Level 2: Short-Term Cash
Your next level is for short-term cash which should cover expenses coming due in 1-3 years. This should not be confused with emergency savings; this money should be used if you have a known large expense coming up in the next 12 to 18 months, such as a down payment on a house or a new roof. It doesn’t make sense to have your emergency fund wiped out due to a planned financial event, even if it’s a year or year and a half away.
If you have a set timeline for when you'll need to draw on short-term cash, consider certificates of deposit as a savings option. CDs can offer higher yields than regular savings accounts, though withdrawing from them ahead of their maturity date may trigger a penalty.
Level 3: Match Your Employer’s 401(k) Contributions
Now it’s time to match your employer contributions. You’ll want to contribute what your employer is willing to match for free to your 401(k). If you're unsure of what the minimum contribution is to qualify for the full match, your human resources department or plan administrator should be able to help.
Level 4: Roth IRA
Next, start funding- and try to fully fund- a Roth IRA. Contributions are made with after-tax dollars and can be withdrawn at any time. Just be sure to understand how much you can take out without incurring a penalty. Once you reach 59 ½, all withdrawals are tax-free. Additionally, unlike a traditional IRA that requires minimum withdrawals at age 72, there is no mandatory distribution age with a Roth IRA.
Your ability to make Roth IRA contributions hinges on your income and filing status. If you can't contribute to a Roth IRA, you may consider a traditional IRA instead.
Level 5: Max Out Your 401(k)
After funding your IRA, go back and max out your 401(k) if possible. If you can't afford to make the full maximum yearly contribution, consider how you can increase your contribution rate over time. For example, you may be able to incrementally increase contributions automatically each year. If that increase coincides with a pay raise, you may not even miss the extra money coming out of your paychecks.
Level 6: Taxable investments
If you have done all of the above and still have money to save, you can put those funds in a brokerage account. Whether you manage your money or have someone else manage it, be sure that you are in a well-balanced diversified portfolio that will earn dividends, interest, and distributions.

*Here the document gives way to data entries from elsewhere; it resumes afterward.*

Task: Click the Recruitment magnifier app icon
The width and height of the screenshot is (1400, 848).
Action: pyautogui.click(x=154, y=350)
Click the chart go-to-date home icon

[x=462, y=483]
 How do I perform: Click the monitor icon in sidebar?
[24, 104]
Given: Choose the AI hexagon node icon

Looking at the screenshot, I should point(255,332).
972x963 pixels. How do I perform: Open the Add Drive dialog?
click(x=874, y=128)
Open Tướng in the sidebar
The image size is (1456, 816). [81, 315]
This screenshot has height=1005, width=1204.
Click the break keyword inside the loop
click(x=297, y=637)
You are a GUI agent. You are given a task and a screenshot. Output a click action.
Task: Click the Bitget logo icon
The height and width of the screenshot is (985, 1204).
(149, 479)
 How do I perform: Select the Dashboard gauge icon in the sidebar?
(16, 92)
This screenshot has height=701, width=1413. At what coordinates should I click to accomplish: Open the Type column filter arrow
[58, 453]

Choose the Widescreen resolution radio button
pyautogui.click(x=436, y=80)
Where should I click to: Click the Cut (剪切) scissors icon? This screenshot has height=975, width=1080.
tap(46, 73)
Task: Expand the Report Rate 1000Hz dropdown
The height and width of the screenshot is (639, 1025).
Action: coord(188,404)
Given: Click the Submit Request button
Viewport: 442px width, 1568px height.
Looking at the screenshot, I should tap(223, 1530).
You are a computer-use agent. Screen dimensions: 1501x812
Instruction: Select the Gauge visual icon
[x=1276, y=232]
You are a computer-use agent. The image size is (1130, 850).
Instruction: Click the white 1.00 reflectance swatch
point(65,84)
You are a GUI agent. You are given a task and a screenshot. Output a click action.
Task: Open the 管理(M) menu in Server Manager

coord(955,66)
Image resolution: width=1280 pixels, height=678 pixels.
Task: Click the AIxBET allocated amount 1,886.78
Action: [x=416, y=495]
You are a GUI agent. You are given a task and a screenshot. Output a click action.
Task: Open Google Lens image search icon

When comparing online brokerage accounts, look at the range of investment options available as well as the minimum investment requirements and fees. If you don't have a lot of money to invest, you may want to stick with low-cost, tax-efficient exchange-traded funds to stretch your money further.
Money held in a brokerage account isn't treated the same as money held in a 401(k) or IRA for tax purposes. Your investments are subject to capital gains when you sell them, which has to be reported when you file your taxes each year.